Given text:
══════

Re: more closed-world chatter



Marshall wrote:
On May 3, 6:39 am, paul c <toledobythe...@xxxxxxxx> wrote:

Thanks, I feel better now. Still, I'd like to know I could paraphrase
that query a little more formally, say using D&D <AND>. But the
stipulation "It is required that if <A,T1> is in Hr1 and <A,T2> is in
Hr2, then T1 = T2" stymies me, eg., if pricedomain={1,2} and
anotherdomain={3}, it seems that <AND> isn't defined.


This exact question has been in the back of my head for
a long time. I lately feel like the answer is "it depends."
Specifically it depends on the type system. The heart
of a join (if I may wax poetic momentarily) is a bunch of
tests for equality. So what is the result of:

1:pricedomain = 3:anotherdomain

(The colon here is a type specifier.) The question
is interesting in the case of disjoint types.

So, there are a variety of possible answers. Bob
for example considers this within the context of
a type theory that has subtyping, whereas Jon
proposes a type mismatch. Both answers have
their merits. Another question: what is the type
of that attribute in the result relation? Possible
answers include the top of the type lattice and
the bottom; I am inclined to prefer the bottom.

══════

Dataset rows:
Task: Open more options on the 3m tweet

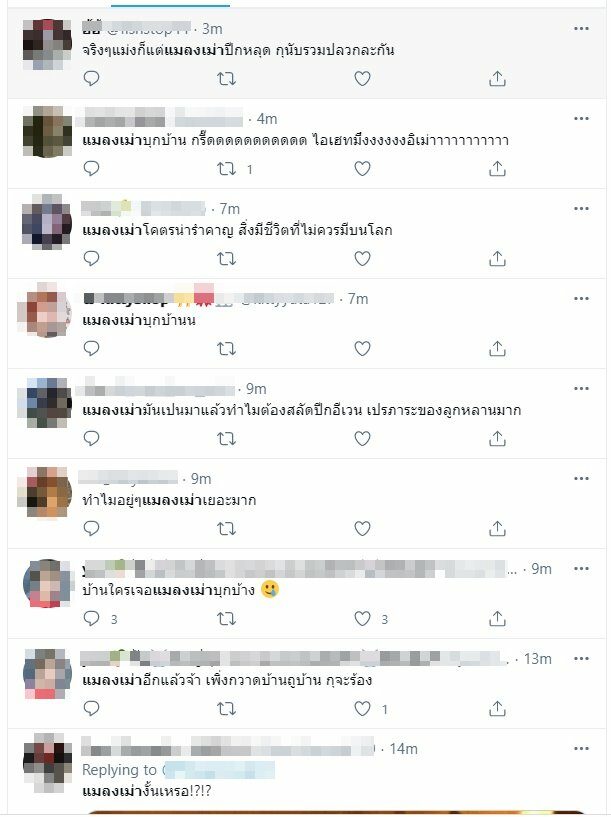Action: pos(581,29)
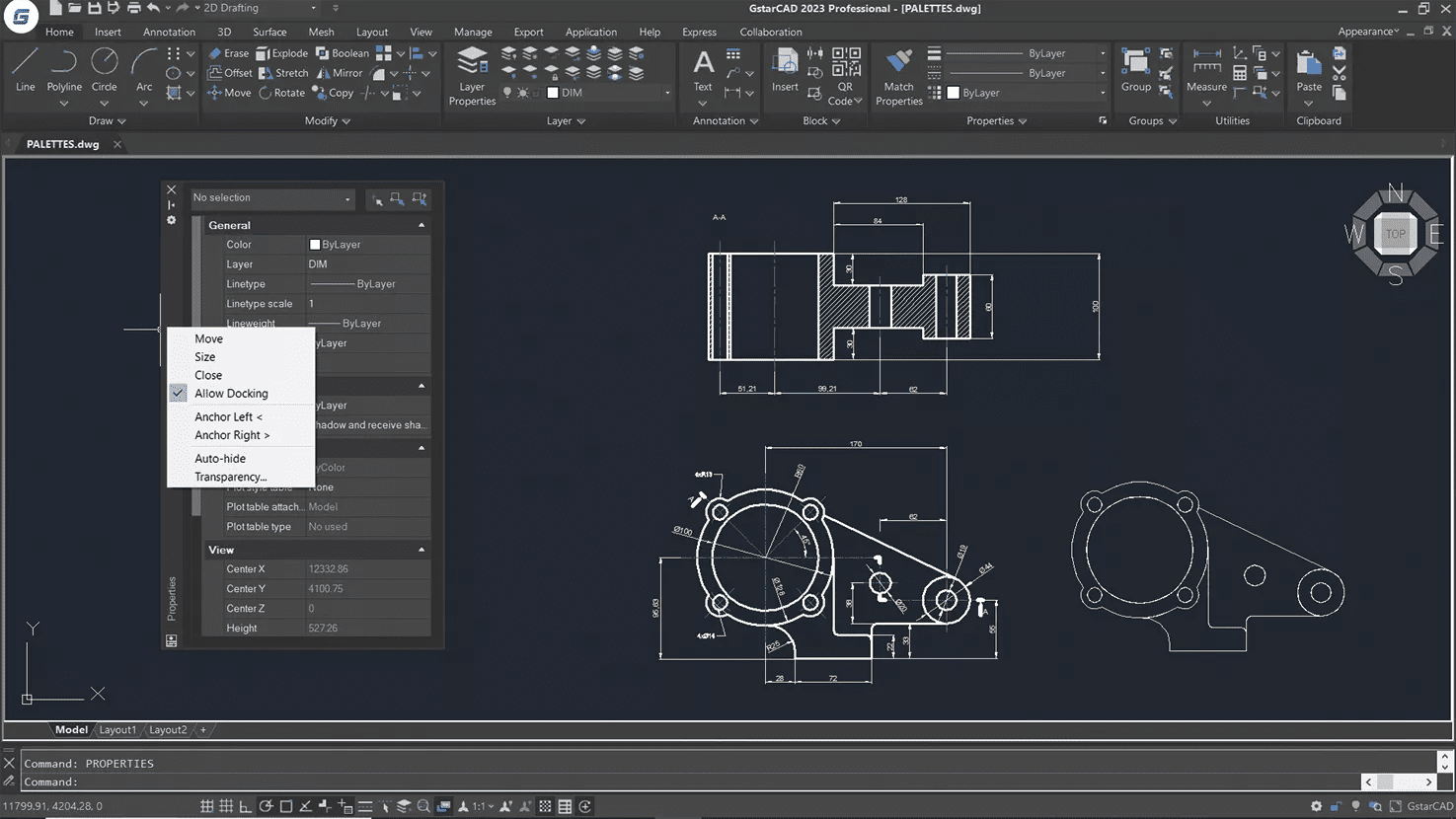The width and height of the screenshot is (1456, 819).
Task: Open the Annotation ribbon tab
Action: click(x=169, y=32)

══════

Written instruction 1: Copy word for word the passage of the post on joins and type systems that opens with the words containing "Thanks, I feel" and closes with "<AND> isn't defined.".
Written instruction 2: Summarize the post on joins and type systems in two sentences.
Written instruction 3:
Answer the following from the post on joins and type systems.
(a) What does the colon denote in the expression "1:pricedomain = 3:anotherdomain"?
(b) What does Jon propose?
(c) Between the top and the bottom of the type lattice, which does the writer prefer as the type of the attribute in the result relation?

Full solution 1:
Thanks, I feel better now. Still, I'd like to know I could paraphrase
that query a little more formally, say using D&D <AND>. But the
stipulation "It is required that if <A,T1> is in Hr1 and <A,T2> is in
Hr2, then T1 = T2" stymies me, eg., if pricedomain={1,2} and
anotherdomain={3}, it seems that <AND> isn't defined.

Full solution 2: The post takes up the question of how a join such as D&D <AND> behaves when the matched attributes come from disjoint domains, and it suggests that the answer depends on the type system, since a join rests on tests for equality. It notes that Bob addresses the matter through a type theory with subtyping while Jon proposes a type mismatch, and it raises the further question of the result attribute's type, preferring the bottom of the type lattice to the top.

Full solution 3:
(a) A type specifier.
(b) A type mismatch.
(c) The bottom.